Running a distributed calculation on JuliaHub


I’m trying to run a distributed nested loop on JuliaHub with 3-10 workers. The code evaluates a marginal likelihood function on a 3-d grid with the help of a distributed array:

logML_mat = Array{Float64}(undef, np, ngl, ngt, ngs)
logML_mat = distribute(logML_mat; dist=(1,1,1,nworkers()))
@sync @distributed for w in 1:nworkers()
    logML_mat_loc = localpart(logML_mat)
    li = localindices(logML_mat)
    for (ls,s) in enumerate(li[4])
        for p in 1:np
            for i in 1:ngl
                for j in 1:ngt  
                    logML_mat_loc[p,i,j,ls]  = logML( [lambda_grid[i], theta_grid[j], psi_grid[s]] )                        

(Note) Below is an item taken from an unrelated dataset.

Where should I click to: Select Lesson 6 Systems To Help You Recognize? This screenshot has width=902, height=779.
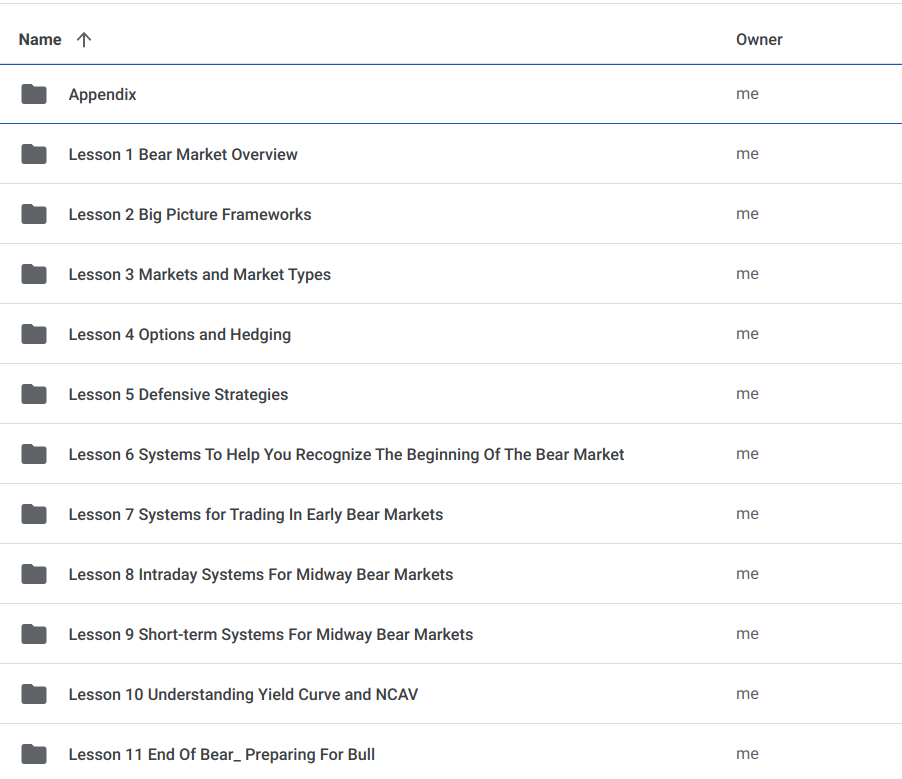(345, 453)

The code runs successfully, but after the outer (distributed) loop is finished, the following error occurs:

LoadError: LoadError: LoadError: TaskFailedException nested task error: On worker 2: TaskFailedException nested task error: peer 3 is not connected to 2. Topology : master_worker

What might be the case?


1 Like

This failure has to do with the communication topology of the cluster, which only allows direct communication between the head node and worker nodes. @tanmaykm is looking at enabling all-to-all communication and will post an update here after he looks into it.

1 Like